* Supplied text *
▼

Eagerly the young officer consumed classic works of history, philosophy, and politics. He puzzled about Socrates and read Gibbon, Macaulay, Schopenhauer, Malthus, Darwin, Plato, and Aristotle, among others, for hours every day.1 One of these perceived gaps in his education was in moral and ethical instruction. Before he left England, a friend had told him Christ’s gospel was the last word in Ethics.
This sounded good, but what were Ethics? They had never been mentioned to me at Harrow or Sandhurst. Judging from the context I thought they must mean “the public school spirit,” “playing the game,” “esprit de corps,” “honourable behavior,” “patriotism,” and the like. Then someone told me that Ethics were concerned not merely with the things you ought to do, but with why you ought to do them, and that there were whole books written on the subject.2
Yet, as with the other subjects, there was no professional tutoring or concise outline of the topic to be obtained within his vicinity. Nor, obviously, had his previous education offered much instruction concerning the relationship between religious doctrine and correct action.
On Religion…
But Bangalore also offered much time for talk, not all of it of a military nature. It was in the officer’s mess of the 4th Hussars that Churchill was first exposed to sustained speculation on religious belief and moral action:
In the regiment we sometimes used to argue questions like “Whether we should live again in another world after this was over?” “Whether we have ever lived before?” “Whether we remember and meet each other after Death, or merely start again like the Buddhists?” “Whether some high intelligence is looking after the world or whether things are just drifting on anyhow?” There was general agreement that if you tried your best to live an honourable life and did your duty and were faithful to friends and not unkind to the weak and poor, it did not matter much what you believed or disbelieved. All would come out right. This is what would nowadays I suppose be called “The Religion of Healthy-Mindedness.”3
Christianity was defended by some of the senior officers, but on utilitarian grounds rather than doctrinal truth. It possessed a “disciplinary value, especially when presented through the Church of England. It made people want to be respectable, to keep up appearances, and so saved lots of scandals.” Churchill’s description indicates that imperial concerns were prominent. Different religions and forms of worship were seen as valuable insofar as they accomplished these ends. But “too much religion of any kind” was harmful: “Among the natives especially, fanaticism was highly dangerous and roused them to murder, mutiny, or rebellion.” One should note that in these passages Churchill is reporting, not speaking for himself: “Such is, I think, a fair gauging of the climate of opinion in which I dwelt.”4
…And religious doubt
Apparently, he did not take these opinions as sufficiently established, though they obviously spurred his investigating spirit. “I now began to read a number of books which challenged the whole religious education I had received at Harrow.” His religious opinions were heavily influenced by William Lecky’s The Rise and Influence of Rationalism and History of European Morals. These established in his mind a “predominantly secular view.” So did Winwood Reade’s Martyrdom of Man, which took a dim view of religion. Lacking any counterpoint, he “passed through a violent and aggressive anti-religious phase which, had it lasted, might easily have made me a nuisance.”5
Churchill did pass through this anti-religious phase into easy-going tolerance, seemingly taking as his model the British army, composed of Roman Catholics and Protestants: “Religious toleration in the British army had spread until it overlapped the regions of indifference. No one was ever hampered or prejudiced on account of his religion.”6 This spirit of tolerance for different religious beliefs Churchill carried forward into later life, though he showed a marked preference for Christianity as the faith most conducive to a healthy society, as his many references to Christian civilization attest.

▲

* Collected data *

▼

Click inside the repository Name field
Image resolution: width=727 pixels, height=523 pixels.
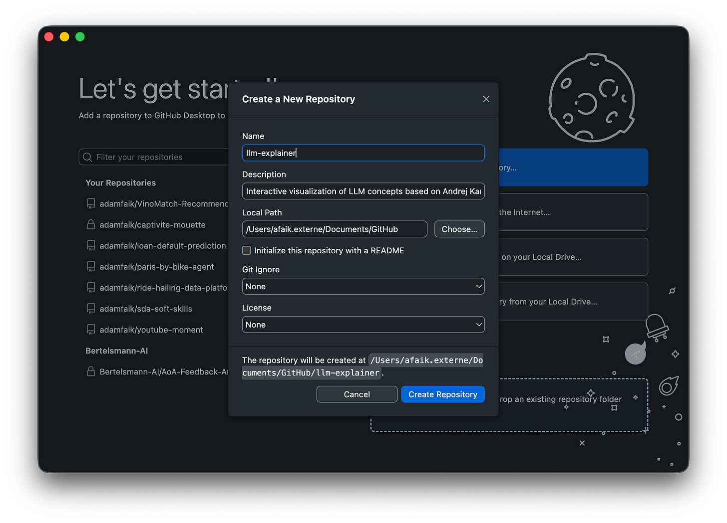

▲

* What the exercise asks *
Answer from the text on Churchill and religion:
(a) Which two schools never mentioned Ethics to him?
(b) In the officers' mess of which regiment was he first exposed to sustained speculation on religious belief?
(c) Who wrote Martyrdom of Man?

* Full answer *
(a) Harrow and Sandhurst
(b) The 4th Hussars
(c) Winwood Reade